Mas, afinal, Heloisa Helena está errada? Somente um pragmático acharia que sim, pois ela nada mais está fazendo do que ser fiel aos princípios do partido que a elegeu. É preciso lembrar que o governo não é o PT. Aliás, Heloisa está sendo mais PT que o governo. Ou então, o que é mais provável, o PT já não é mais o PT, mas sim um grupo de dirigentes unidos pelas ações e não pelos princípios. Para governar pragmaticamente não se necessita de partidos e sim de um grupo de discípulos obedientes. Se Heloisa estivesse discordando de uma ação do governo, consonante à proposta do partido anterior à eleição, concordo plenamente que ela deveria sofrer reprimendas, pois não estaria sendo fiel ao povo que a elegeu, mas vê-se que não é assim.

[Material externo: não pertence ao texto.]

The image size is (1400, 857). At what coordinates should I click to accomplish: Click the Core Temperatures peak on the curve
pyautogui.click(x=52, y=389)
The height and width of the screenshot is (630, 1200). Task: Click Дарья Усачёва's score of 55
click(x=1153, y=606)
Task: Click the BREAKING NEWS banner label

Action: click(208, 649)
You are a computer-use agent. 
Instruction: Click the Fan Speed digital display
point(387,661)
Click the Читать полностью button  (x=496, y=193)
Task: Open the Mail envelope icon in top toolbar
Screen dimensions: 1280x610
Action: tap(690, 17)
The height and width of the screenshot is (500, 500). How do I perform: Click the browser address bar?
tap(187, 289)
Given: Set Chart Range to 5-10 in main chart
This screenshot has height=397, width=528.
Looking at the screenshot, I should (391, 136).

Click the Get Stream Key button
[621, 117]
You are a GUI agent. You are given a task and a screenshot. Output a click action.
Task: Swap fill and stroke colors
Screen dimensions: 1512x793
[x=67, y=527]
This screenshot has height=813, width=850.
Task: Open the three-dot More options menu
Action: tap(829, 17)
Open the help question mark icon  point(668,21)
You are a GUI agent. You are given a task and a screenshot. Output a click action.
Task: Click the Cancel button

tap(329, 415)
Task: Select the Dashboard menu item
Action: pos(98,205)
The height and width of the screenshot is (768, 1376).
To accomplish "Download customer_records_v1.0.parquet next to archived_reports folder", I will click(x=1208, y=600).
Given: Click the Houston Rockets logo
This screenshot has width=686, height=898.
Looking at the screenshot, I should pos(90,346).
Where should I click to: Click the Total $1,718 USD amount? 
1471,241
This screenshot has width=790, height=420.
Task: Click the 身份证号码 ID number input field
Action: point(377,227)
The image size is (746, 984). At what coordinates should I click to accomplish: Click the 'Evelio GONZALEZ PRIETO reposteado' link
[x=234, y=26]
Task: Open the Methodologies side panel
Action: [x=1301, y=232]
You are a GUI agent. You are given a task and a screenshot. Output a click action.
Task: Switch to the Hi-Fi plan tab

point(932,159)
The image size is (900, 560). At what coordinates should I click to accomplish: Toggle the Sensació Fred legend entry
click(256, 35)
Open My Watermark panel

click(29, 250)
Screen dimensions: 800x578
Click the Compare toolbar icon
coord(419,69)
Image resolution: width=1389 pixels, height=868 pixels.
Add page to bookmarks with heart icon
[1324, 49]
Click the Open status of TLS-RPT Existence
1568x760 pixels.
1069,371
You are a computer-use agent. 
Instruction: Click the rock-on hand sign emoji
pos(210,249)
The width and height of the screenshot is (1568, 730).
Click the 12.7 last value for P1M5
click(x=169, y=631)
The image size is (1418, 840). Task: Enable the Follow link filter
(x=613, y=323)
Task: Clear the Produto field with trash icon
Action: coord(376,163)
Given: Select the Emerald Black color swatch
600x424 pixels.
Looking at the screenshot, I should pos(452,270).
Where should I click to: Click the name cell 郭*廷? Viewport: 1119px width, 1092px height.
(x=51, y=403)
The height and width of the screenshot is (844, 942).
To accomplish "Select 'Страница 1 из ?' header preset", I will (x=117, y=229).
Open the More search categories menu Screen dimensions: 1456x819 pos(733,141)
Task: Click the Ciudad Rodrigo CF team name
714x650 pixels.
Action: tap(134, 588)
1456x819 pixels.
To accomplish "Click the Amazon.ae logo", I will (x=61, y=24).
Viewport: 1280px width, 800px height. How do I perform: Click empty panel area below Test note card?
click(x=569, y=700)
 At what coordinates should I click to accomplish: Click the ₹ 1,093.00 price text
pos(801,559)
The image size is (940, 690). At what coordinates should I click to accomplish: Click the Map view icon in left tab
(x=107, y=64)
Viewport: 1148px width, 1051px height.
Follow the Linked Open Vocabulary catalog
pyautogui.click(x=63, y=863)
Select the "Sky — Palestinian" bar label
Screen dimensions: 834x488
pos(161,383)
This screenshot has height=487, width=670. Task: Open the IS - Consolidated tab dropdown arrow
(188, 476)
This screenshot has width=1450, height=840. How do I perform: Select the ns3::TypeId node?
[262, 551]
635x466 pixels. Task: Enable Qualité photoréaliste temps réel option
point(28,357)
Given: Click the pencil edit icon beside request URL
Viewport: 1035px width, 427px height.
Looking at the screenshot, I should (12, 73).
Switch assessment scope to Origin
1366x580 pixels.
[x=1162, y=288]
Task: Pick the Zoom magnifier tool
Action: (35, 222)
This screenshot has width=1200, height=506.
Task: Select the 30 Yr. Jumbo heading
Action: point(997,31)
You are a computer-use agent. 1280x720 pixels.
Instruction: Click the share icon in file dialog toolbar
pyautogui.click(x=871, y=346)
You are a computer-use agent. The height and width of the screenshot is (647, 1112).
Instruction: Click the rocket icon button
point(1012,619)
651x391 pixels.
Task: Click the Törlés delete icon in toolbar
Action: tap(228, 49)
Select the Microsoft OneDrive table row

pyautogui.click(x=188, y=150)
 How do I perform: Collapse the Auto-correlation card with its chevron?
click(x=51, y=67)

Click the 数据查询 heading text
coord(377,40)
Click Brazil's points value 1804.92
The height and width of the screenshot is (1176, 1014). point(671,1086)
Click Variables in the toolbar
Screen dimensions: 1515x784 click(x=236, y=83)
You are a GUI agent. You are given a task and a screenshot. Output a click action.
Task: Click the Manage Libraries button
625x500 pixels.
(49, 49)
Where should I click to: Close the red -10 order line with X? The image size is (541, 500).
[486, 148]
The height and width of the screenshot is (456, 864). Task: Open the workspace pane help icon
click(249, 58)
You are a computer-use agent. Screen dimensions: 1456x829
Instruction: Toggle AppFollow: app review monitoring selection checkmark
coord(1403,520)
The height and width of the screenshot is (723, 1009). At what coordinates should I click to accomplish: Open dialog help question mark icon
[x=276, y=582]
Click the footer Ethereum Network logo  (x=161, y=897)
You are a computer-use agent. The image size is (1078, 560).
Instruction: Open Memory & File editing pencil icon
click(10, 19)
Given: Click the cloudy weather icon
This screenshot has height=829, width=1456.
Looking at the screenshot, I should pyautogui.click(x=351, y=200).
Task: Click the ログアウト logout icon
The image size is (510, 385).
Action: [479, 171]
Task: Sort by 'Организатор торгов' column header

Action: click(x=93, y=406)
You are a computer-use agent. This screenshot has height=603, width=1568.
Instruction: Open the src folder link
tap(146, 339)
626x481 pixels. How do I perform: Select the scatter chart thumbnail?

No mérito, é importante observar que a contribuição dos inativos não é admissível em nosso sistema jurídico, por duas razões: primeiro, não é contribuição e sim imposto. Segundo, porque o direito adquirido é cláusula pétrea – imutável. Os proventos não equivalem a uma contraprestação pelo serviço prestado, como o salário. Desta forma, somente o trabalhador ativo pode contribuir. Por uma questão lógica, cobrar de inativo significa, nas palavras corretas, reduzir o benefício. E tal redução somente é constitucional se não contiver efeitos retroativos. Assim, o governo poderia, então, indicar uma redução do valor, para os servidores que ingressarem no sistema após a emenda, propondo que recebam apenas 90% ou 80% do valor do salário. O mesmo raciocínio se aplica ao teto. Se não for assim, a emenda aprovará um verdadeiro imposto sobre a renda ou uma redução do benefício – ambas, hipóteses inconstitucionais.

Fala-se muito em justiça, como fundamento para adotar as reformas, pois, e isso é certo, há muita disparidade remuneratória no serviço público. Todavia, um dos pilares da justiça é a segurança jurídica. Se admitirmos que o governo quebre este pilar, ainda que pudesse ser justo no momento, estar-se-ia abrindo a porta para qualquer outra ação, sem limites. Ou seja, o governo não se pautaria em princípios, mas em conveniências (ainda que estas pudessem ser as mais nobres). Aceitar esta possibilidade implicaria admitir como válida a ruptura do sistema constitucional do Estado de Direito, em favor da pretensa governabilidade. Mas o Direito esta aí justamente para isso, para limitar a atividade do governante, que não pode se arrogar da prerrogativa de decidir sobre o justo e injusto, como um Príncipe.

Emerson Gabardo

é mestre em Direito do Estado pela UFPR e professor de Direito Administrativo da UniBrasil.